=== Text segment ===

In [15]:
import nltk
from nltk.tokenize import sent_tokenize
nltk.download('punkt')
nltk.download('punkt_tab')

[nltk_data] Downloading package punkt to /Users/jason/nltk_data...
[nltk_data]   Package punkt is already up-to-date!
[nltk_data] Downloading package punkt_tab to /Users/jason/nltk_data...
[nltk_data]   Unzipping tokenizers/punkt_tab.zip.


True

# Understanding a Corpus in Natural Language Processing

## What is a Corpus?

In Natural Language Processing (NLP), a **corpus** (plural: **corpora**) refers to a large and structured set of texts that are used for linguistic research, language analysis, or machine learning purposes. The corpus can include a wide variety of written or spoken materials, such as books, articles, transcripts, and even web content. 

### Purpose of a Corpus

- **Linguistic Analysis**: A corpus provides data that researchers can analyze to understand language patterns, usage, and structure.
- **Model Training**: In machine learning, a corpus serves as training data for algorithms, helping them learn to recognize patterns, generate text, or make predictions.
- **Language Resource**: It can be used to create dictionaries, thesauri, and other language resources by providing examples of word usage in context.

### Example of a Corpus

Consider the following text as an example of a small corpus:



In [20]:
corpus = "Hello my name is Jason Tagud and I am a 2nd year university student at Ulster University. I love studying A.I"

# Tokenization in Natural Language Processing (NLP)

=== Data section ===

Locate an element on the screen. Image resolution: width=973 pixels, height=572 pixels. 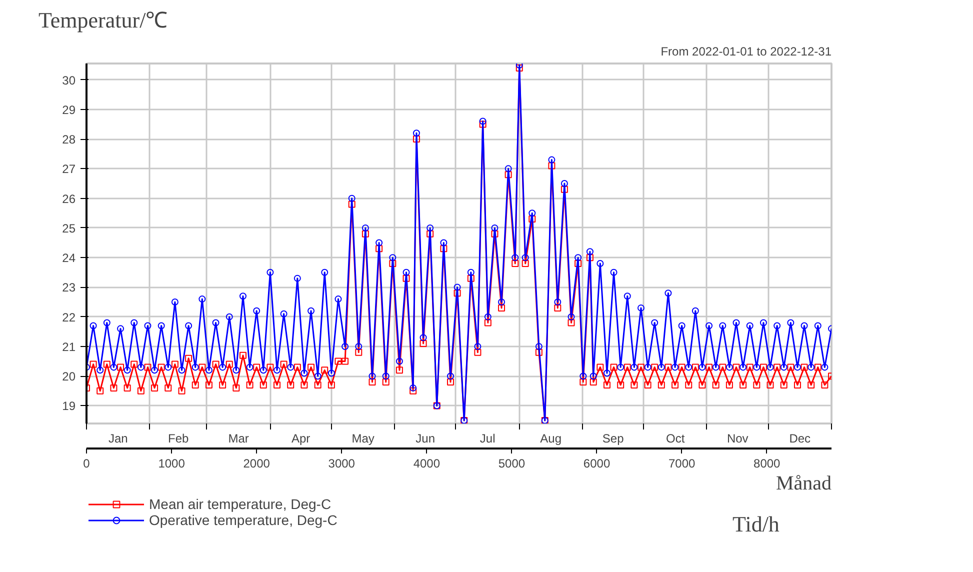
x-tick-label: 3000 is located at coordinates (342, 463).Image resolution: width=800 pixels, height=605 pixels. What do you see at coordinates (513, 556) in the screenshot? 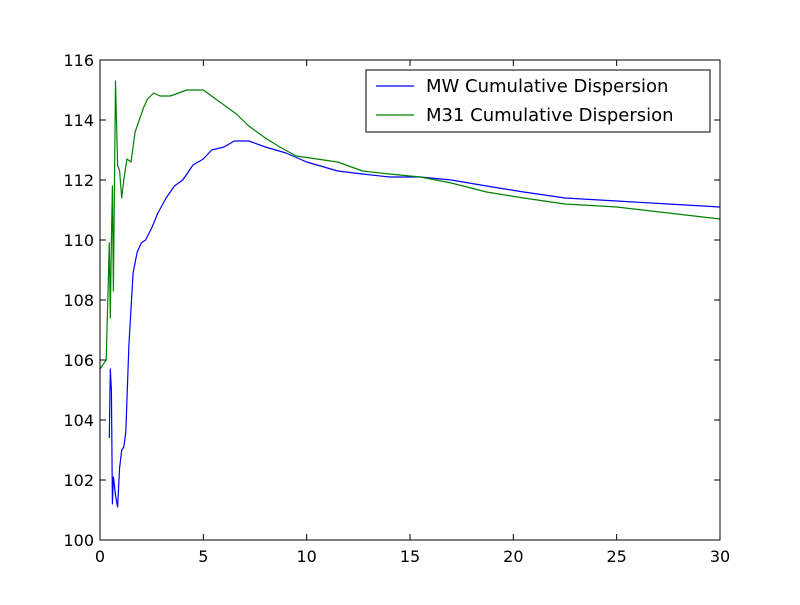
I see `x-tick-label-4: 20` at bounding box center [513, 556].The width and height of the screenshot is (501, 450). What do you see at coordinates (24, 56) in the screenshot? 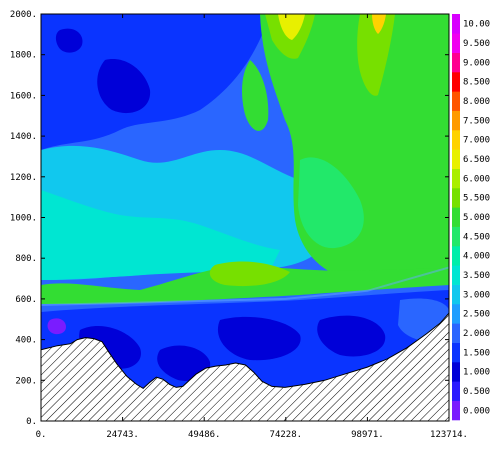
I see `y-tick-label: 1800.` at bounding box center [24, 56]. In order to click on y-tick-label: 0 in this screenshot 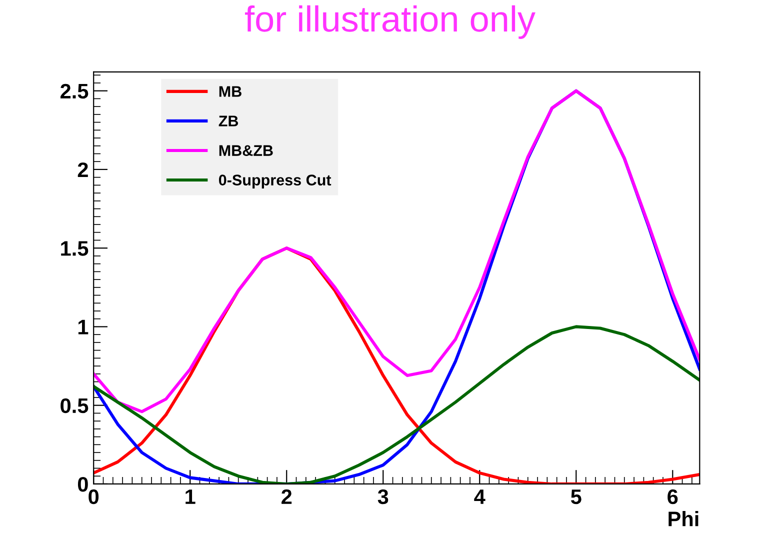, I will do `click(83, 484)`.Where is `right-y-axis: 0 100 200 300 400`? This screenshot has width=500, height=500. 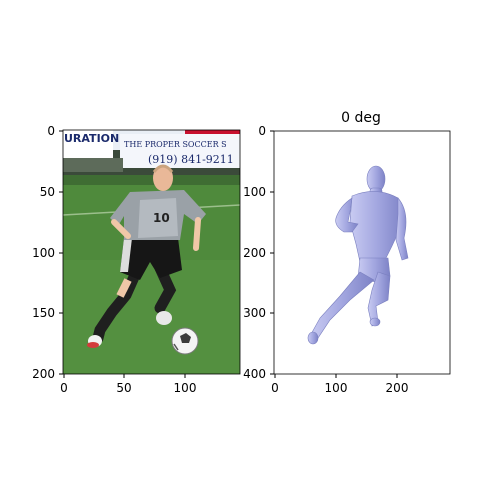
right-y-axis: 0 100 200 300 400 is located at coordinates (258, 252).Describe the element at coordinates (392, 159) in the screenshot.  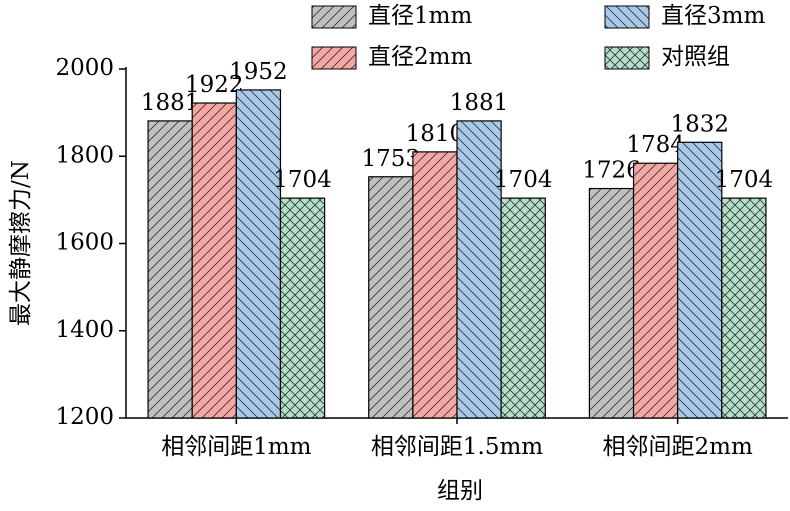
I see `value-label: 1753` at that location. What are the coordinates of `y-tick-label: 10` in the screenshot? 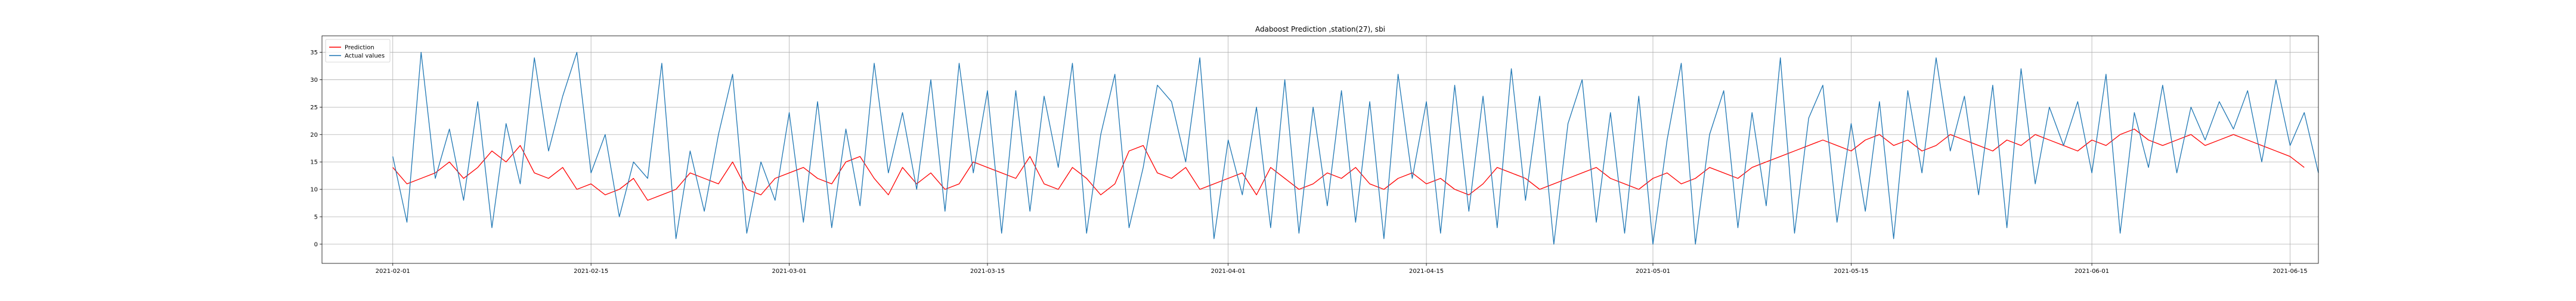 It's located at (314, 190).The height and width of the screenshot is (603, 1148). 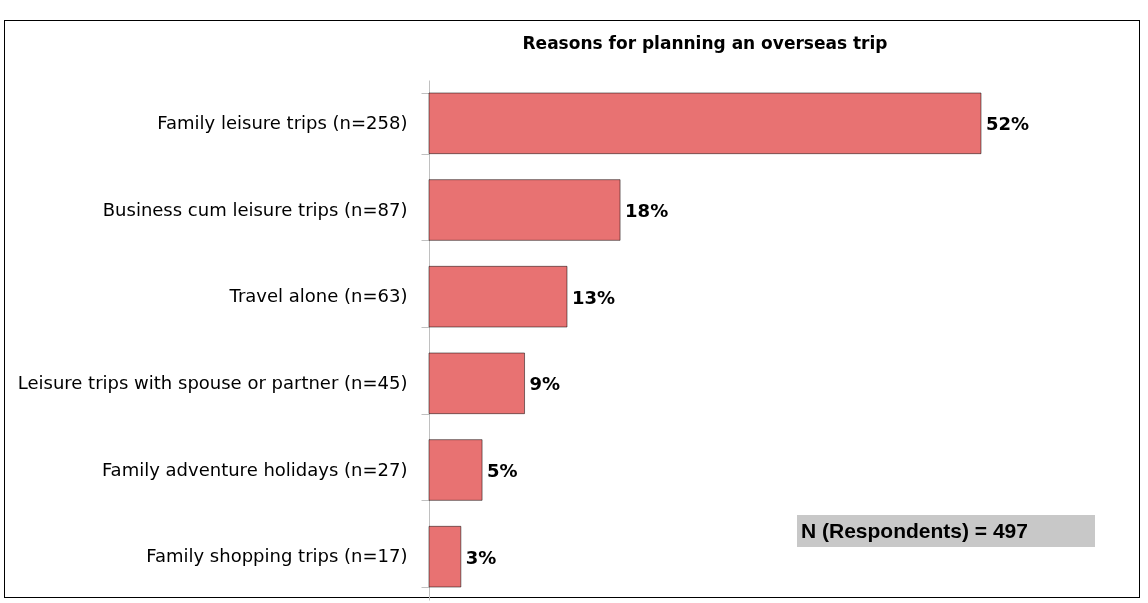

===

### Task 1
Rewrite the text on corpora from "### Purpose of" up to and including "or make predictions.", putting "linguists" wherever "researchers" appears.
### Task 2
According to the text on corpora, what kinds of written or spoken materials can a corpus include?

### Answer area 1
### Purpose of a Corpus

- **Linguistic Analysis**: A corpus provides data that linguists can analyze to understand language patterns, usage, and structure.
- **Model Training**: In machine learning, a corpus serves as training data for algorithms, helping them learn to recognize patterns, generate text, or make predictions.

### Answer area 2
Books, articles, transcripts, and web content.